書籍『共通フレーム2013』。これは、IPA(独立行政法人情報処理推進機構)から発刊されています。コンピュータ・システムの開発において、システム発注側(ユーザー)と受注側(ベンダ)の間で相互の役割や業務の範囲・内容、契約上の責任などに対する誤解がないように、双方に共通して利用できるよう用語や作業内容の標準化するために作られたガイドラインです。 ガイドラインによると、ユーザー(利用部門やユーザー企業)が「こんなシステムにしたい」というのが要求。それを分析し、最終的に新システムに反映させるものに練り上げたのが要件。分析によって、要求を練り上げ、要件として確定したものを要件定義としています。共通フレーム2007で「要求分析」といわれていた概念を、共通フレーム2013では、「要件定義」と変更しています。この共通フレームの中にV字モデルと呼ばれている概念図があります。ソフトウェアの開発~テスト~リリースまでの一連の流れにおける、開発工程とテスト工程の対応関係を表した1つのモデル図です。赤で囲った経営評価、情報化評価が最も企業経営者が気にするところであり、第三者的な立場のITCに支援を求めるところでもあります。どぶに捨てたIT投資にならないように、ITの投資効果が経営にも及ぶようにしていくこと。ITCの腕の見せ所でもあります。

達成度評価


昨日6日間のITコーディネータ(以下、ITC)資格取得のためのケース研修が終了しました。最終日、IT利活用プロセスでは以下のような演習課題を実施します。前述したV字モデルの経営評価、情報化評価のところです。

 <演習課題1>IT戦略の達成度評価

 IT戦略にて規定されたIT戦略の達成度を計測し、評価をしてください。また、達成目標との差異分析を実施し、必要に応じて問題点を抽出し、解決方針を明らかにしください。

 <演習課題2>経営戦略達成度評価

 経営戦略にて規定された経営戦略達成度を計測し、評価をしてください。また、達成目標との差異分析を実施し、必要に応じて問題点を抽出し、解決方針を明らかにしください。

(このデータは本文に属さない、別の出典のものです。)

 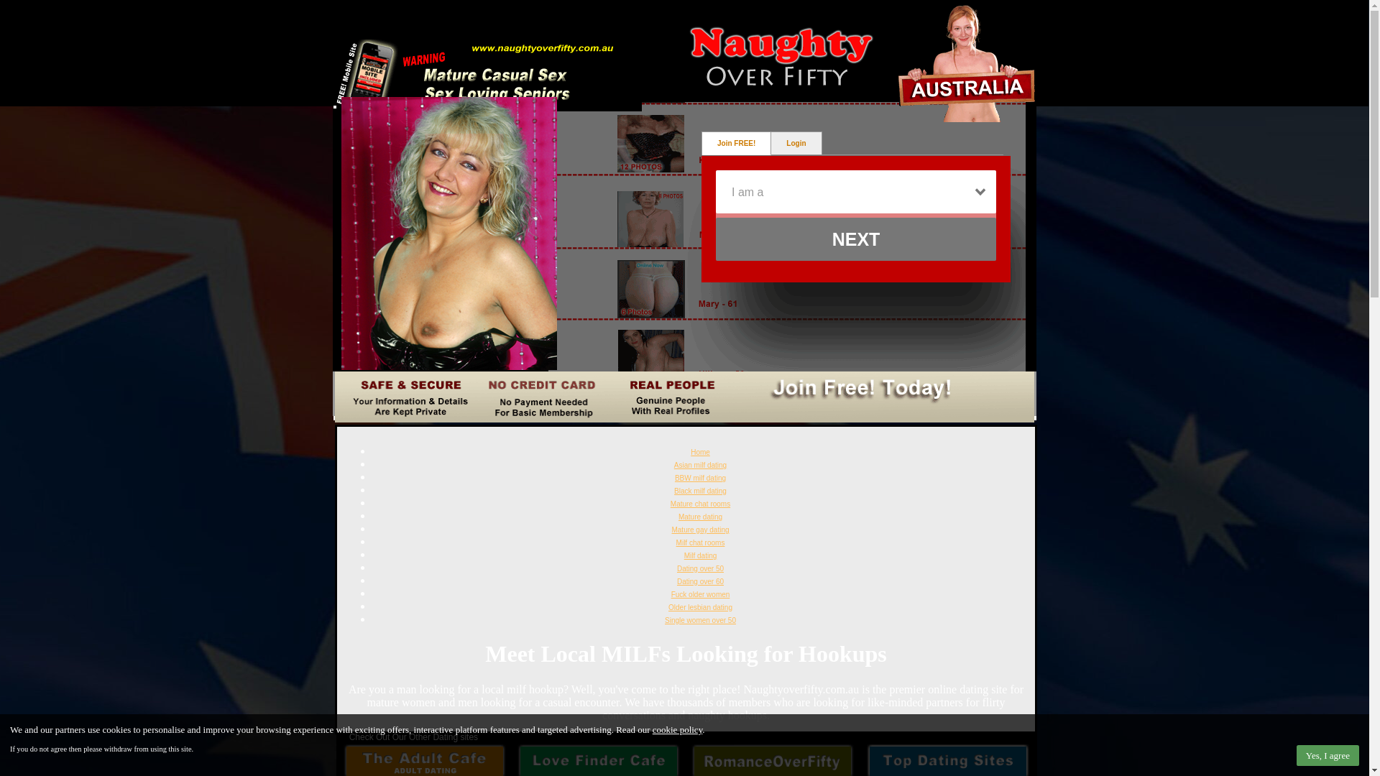 I want to click on 'Milf chat rooms', so click(x=700, y=543).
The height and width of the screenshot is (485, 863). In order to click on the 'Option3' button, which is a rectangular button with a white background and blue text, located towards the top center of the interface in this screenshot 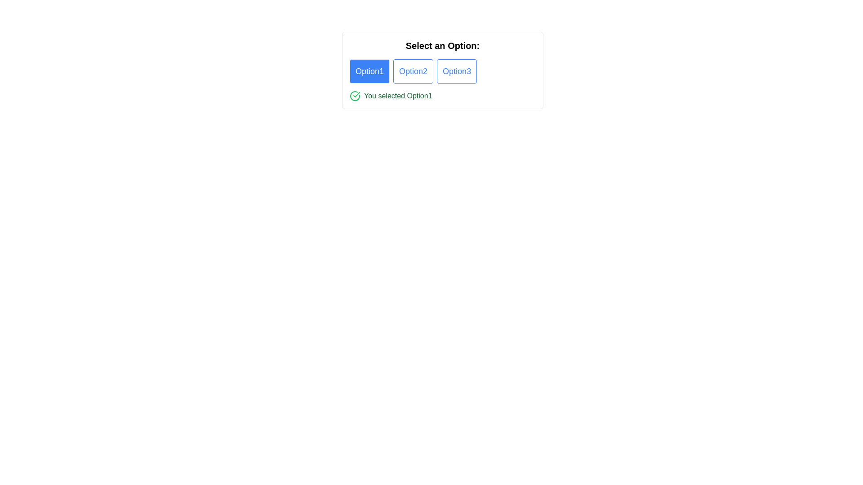, I will do `click(457, 71)`.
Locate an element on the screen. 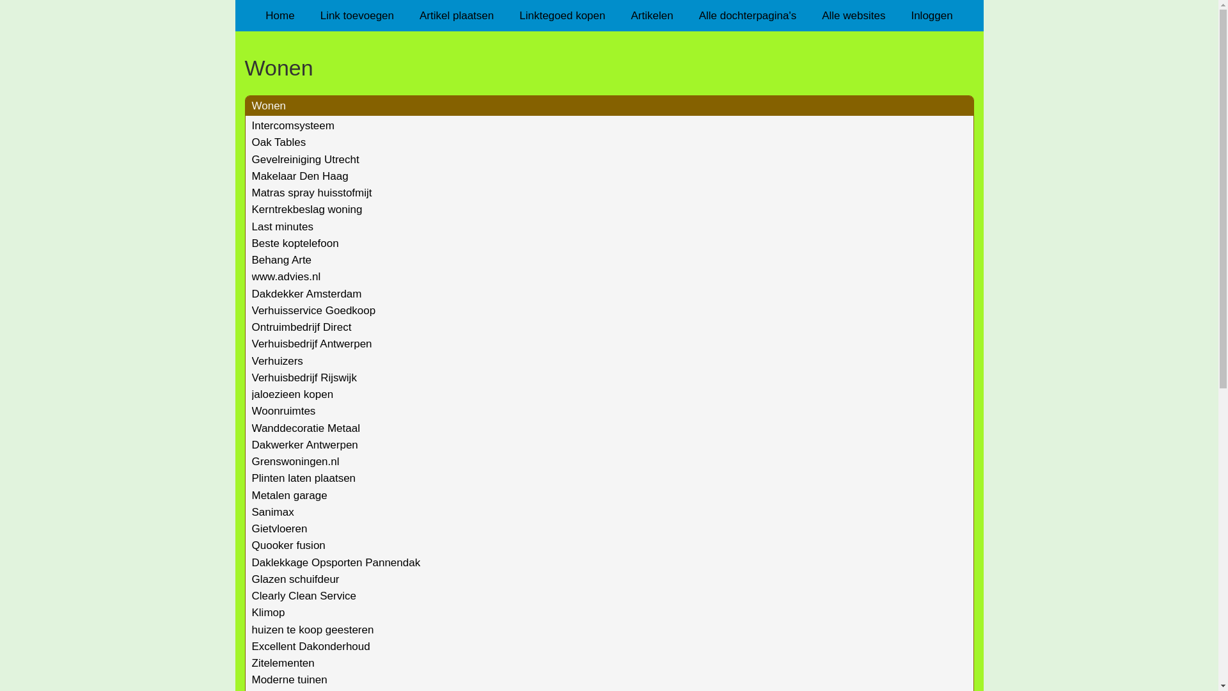  'Dakwerker Antwerpen' is located at coordinates (304, 444).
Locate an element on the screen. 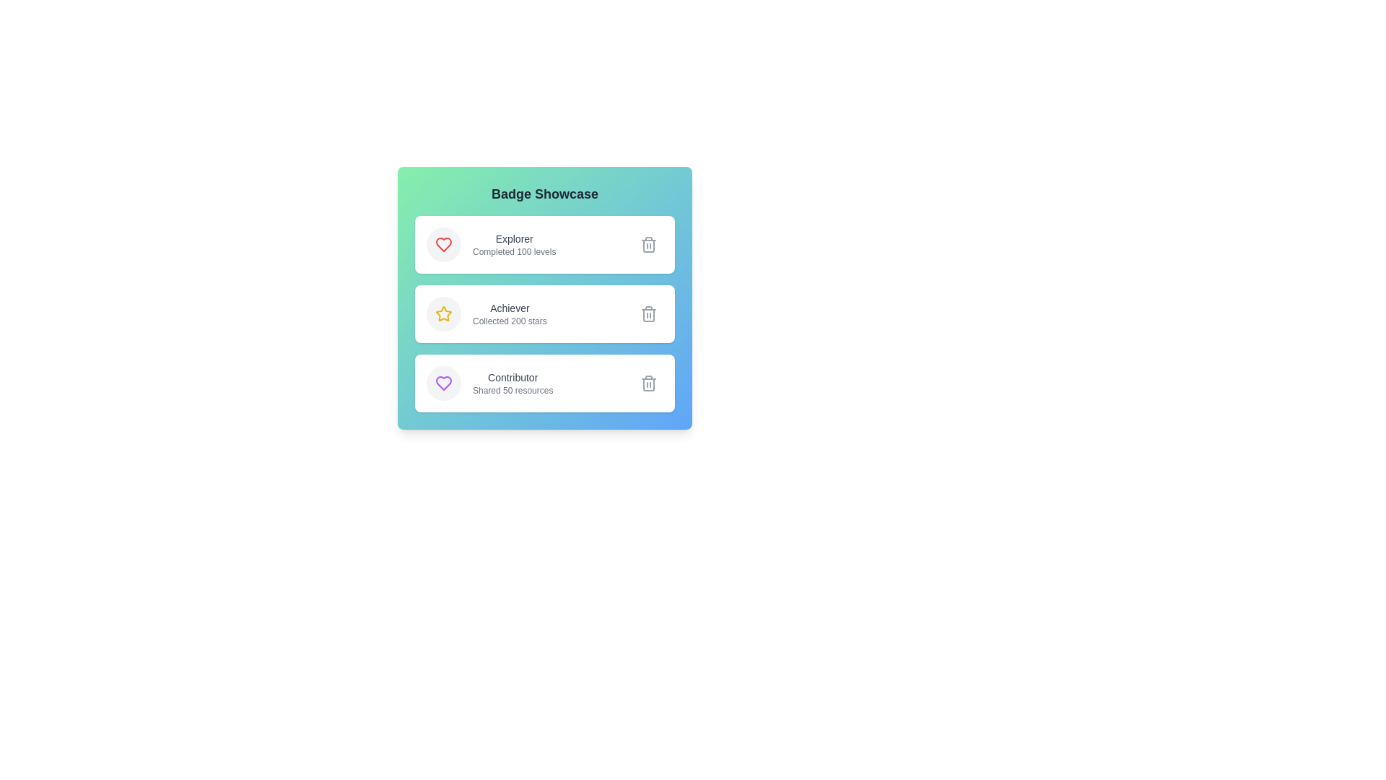  the badge with title Achiever to observe the hover shadow effect is located at coordinates (544, 313).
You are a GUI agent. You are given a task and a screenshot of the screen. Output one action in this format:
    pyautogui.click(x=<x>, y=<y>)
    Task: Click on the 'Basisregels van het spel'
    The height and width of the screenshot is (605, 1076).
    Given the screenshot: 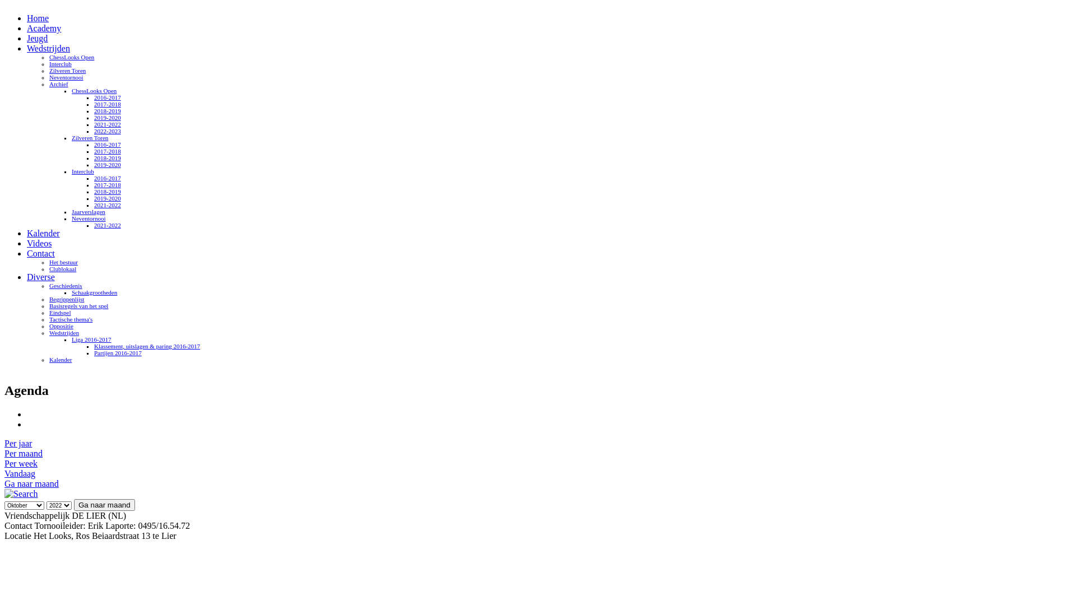 What is the action you would take?
    pyautogui.click(x=78, y=306)
    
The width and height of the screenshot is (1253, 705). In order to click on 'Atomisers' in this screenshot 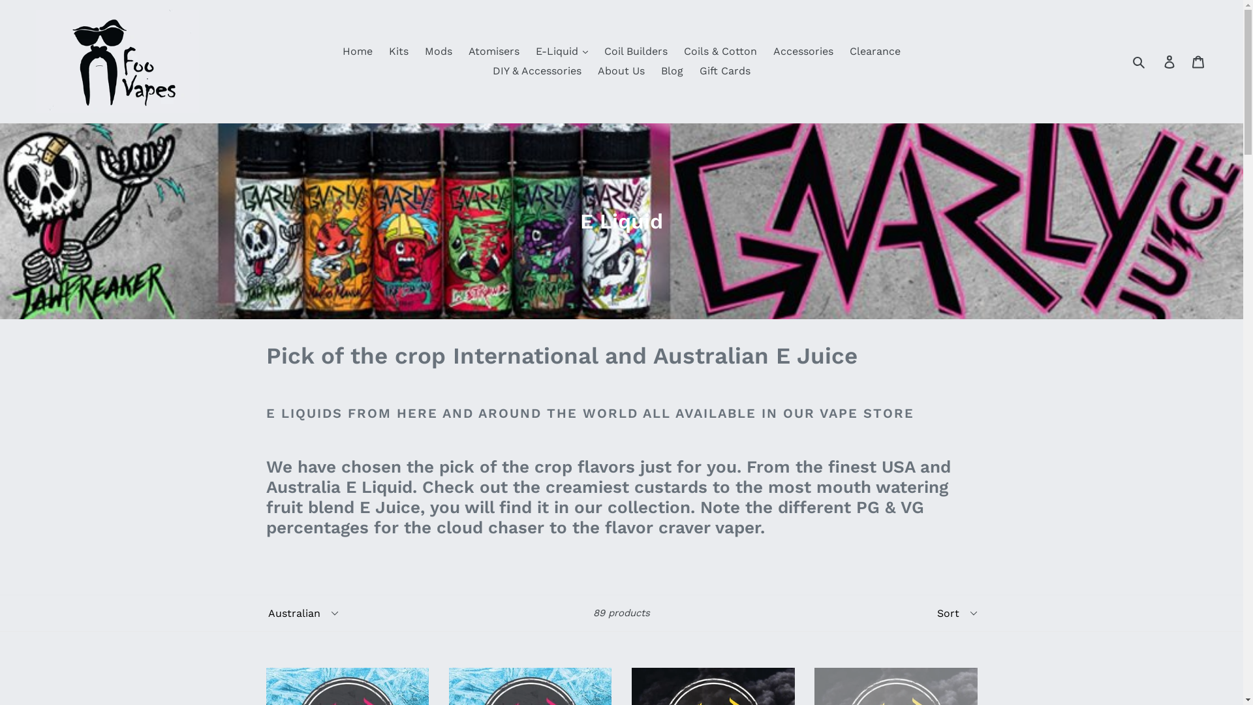, I will do `click(493, 50)`.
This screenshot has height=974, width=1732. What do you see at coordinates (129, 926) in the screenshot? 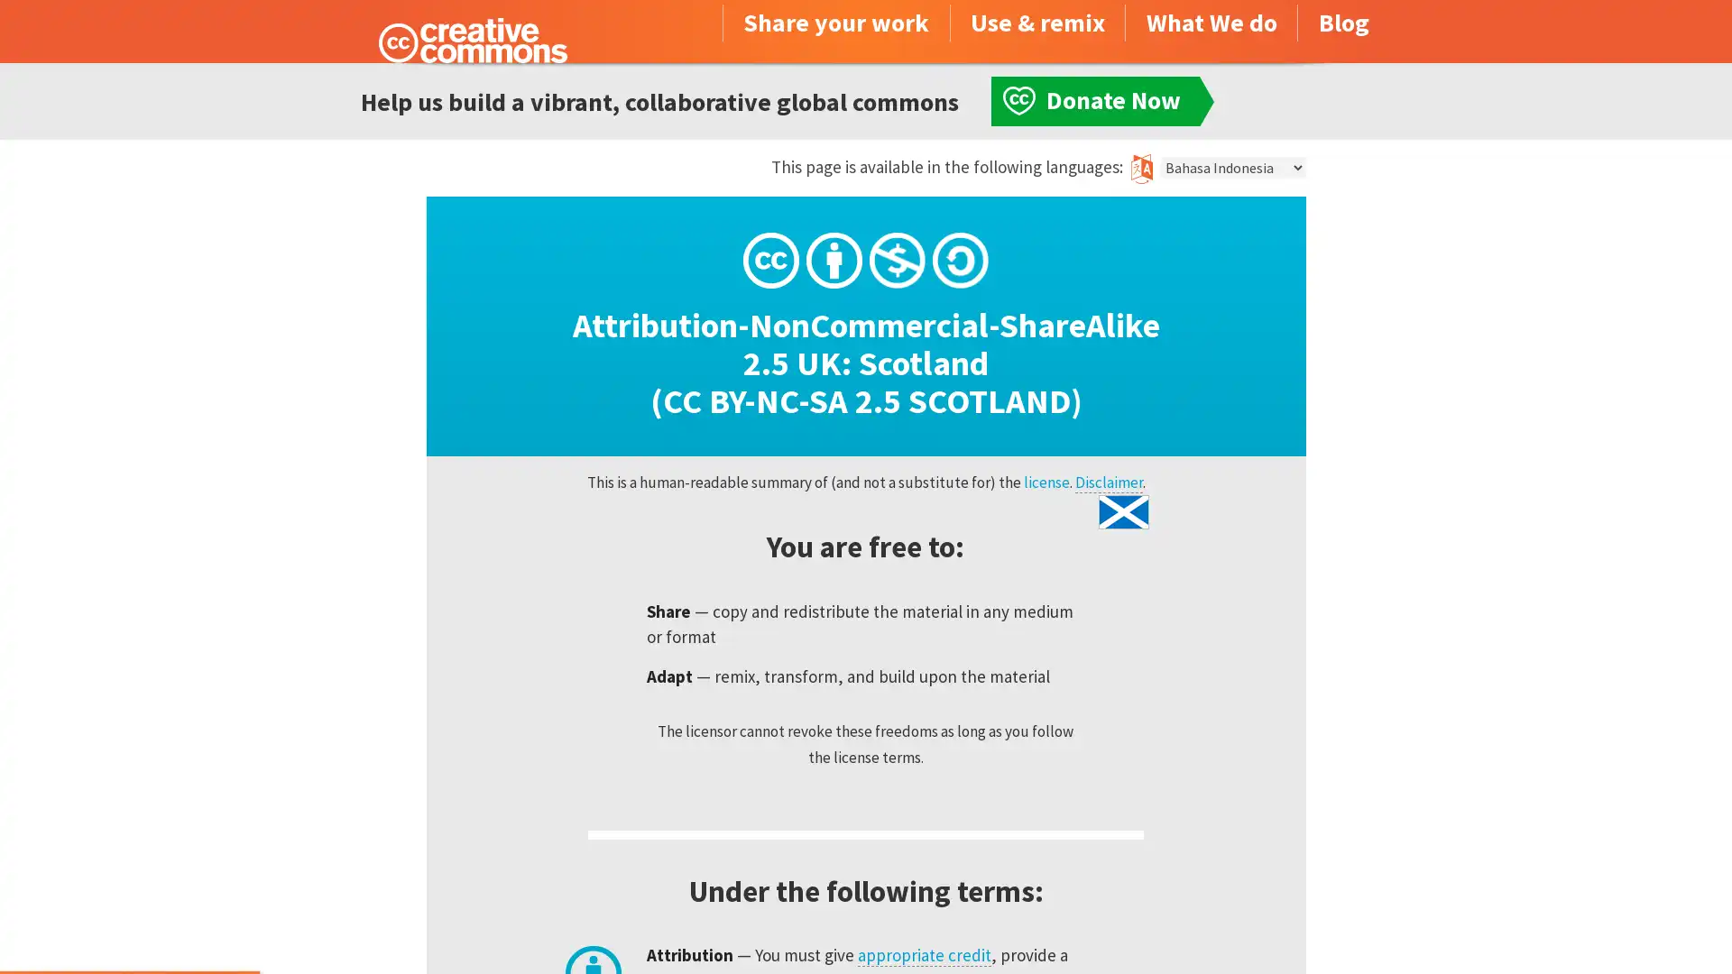
I see `Donate Now` at bounding box center [129, 926].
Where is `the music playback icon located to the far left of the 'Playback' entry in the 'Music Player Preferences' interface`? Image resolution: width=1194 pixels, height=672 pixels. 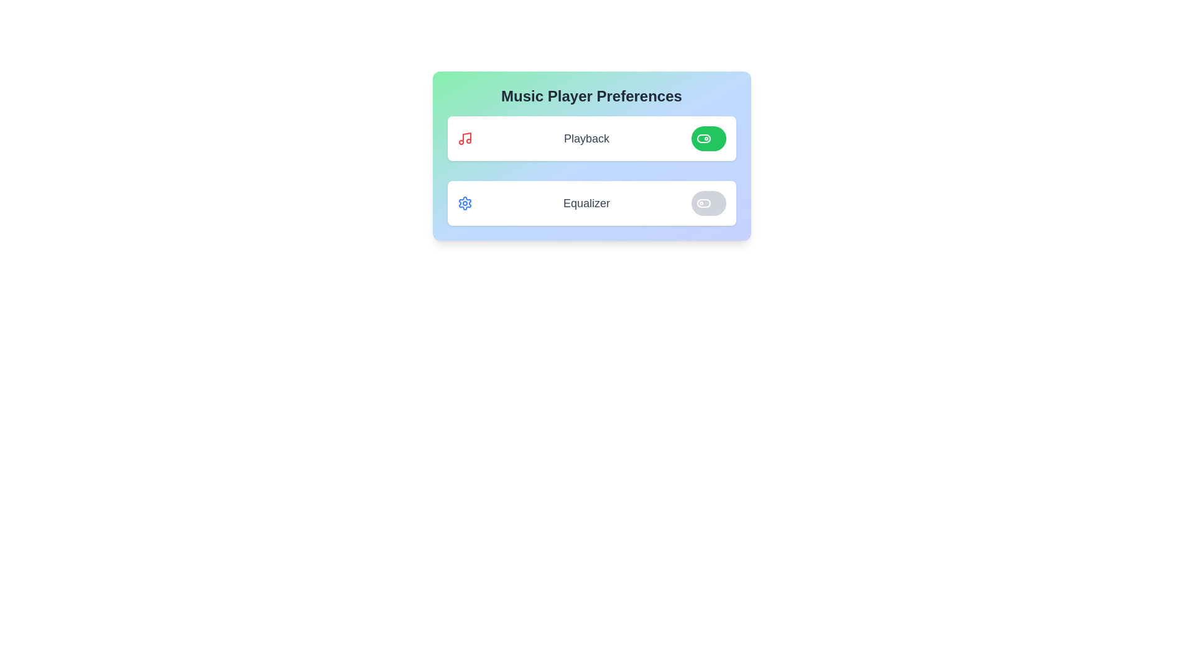
the music playback icon located to the far left of the 'Playback' entry in the 'Music Player Preferences' interface is located at coordinates (464, 139).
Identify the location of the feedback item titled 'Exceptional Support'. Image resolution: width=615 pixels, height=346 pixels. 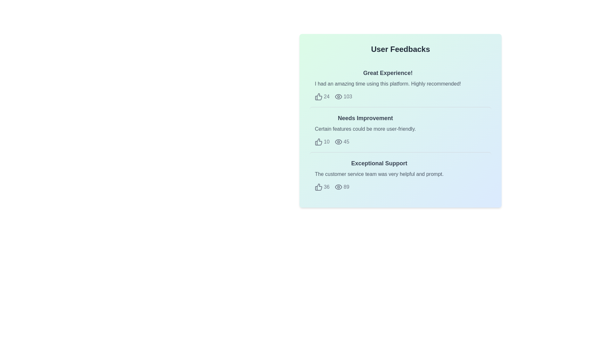
(400, 175).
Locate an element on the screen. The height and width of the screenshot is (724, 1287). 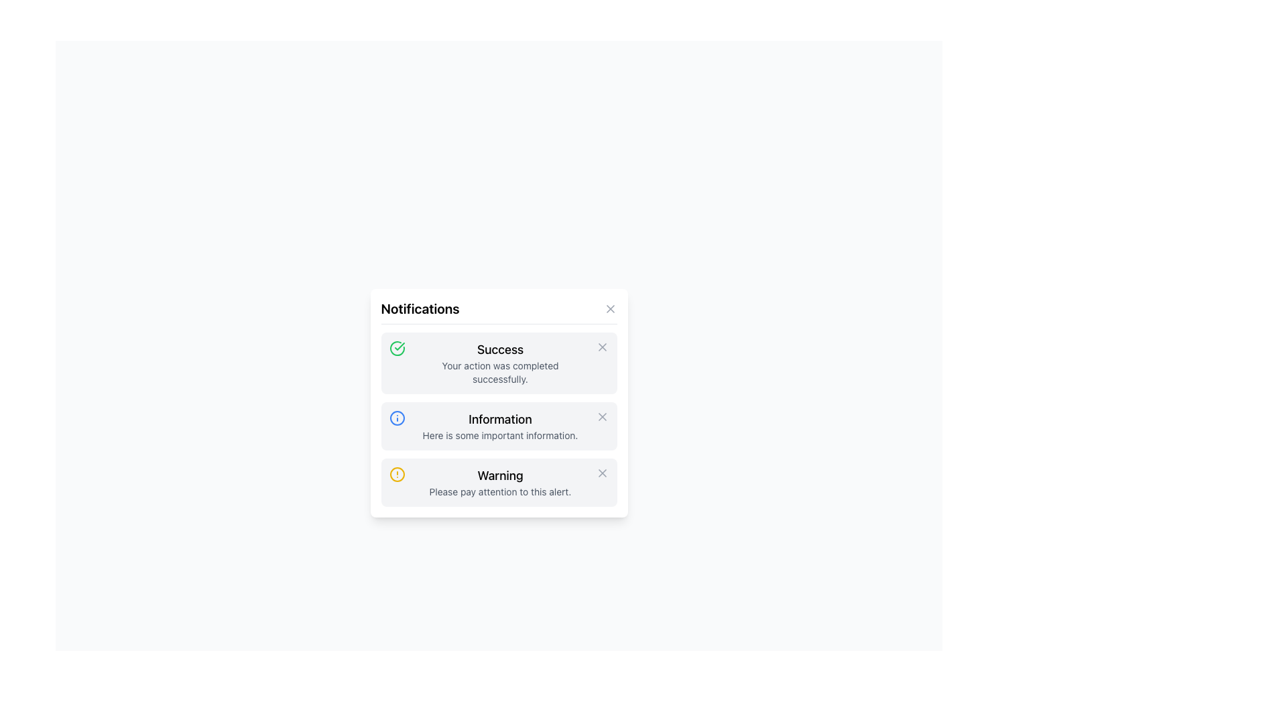
the informational text block displaying the warning message that has a bold 'Warning' on the top line and a smaller 'Please pay attention to this alert.' on the bottom line is located at coordinates (499, 481).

この演習課題で見つかった問題の原因を特定し、達成評価数値の実現を目指す。そして新たな課題を設定して、企業の次の変革につなげていく。すごく重要なプロセスです。ITCが顧客の信頼を得て、長く企業の支援を継続できるか否かのポイントとなるプロセスでもあります。

 

志の高いITC

打ち上げ会で、大手ITベンダーのSEをしている40代の受講生と青竹冷酒を飲みながら、ケース研修を受けてすごく勉強になったこと。これからITC資格を業務に活かしてやりたいこと。自分の将来のことなど、いろいろ話しを聞かせてもらいました。彼が言うには、今の仕事の延長線上でスキルや経験を蓄積することも大事だが、もっと視野を広く、さらに自分を成長させて経営者と話しが出来るようになりたい。そして地元企業のシステム導入・構築に貢献したい。将来はこのようなことが出来る自分になっていたいと。受講生の一人でもこのような志の高い人がいたことが、インストラクターとして嬉しいことでした。第2期のケース研修は来年1月12日(土)から始まります。インストラクターとしてモチベーションを高め、私たちの真の仲間(志の高いITコーディネータ)を増やしていきたいと思っているところです。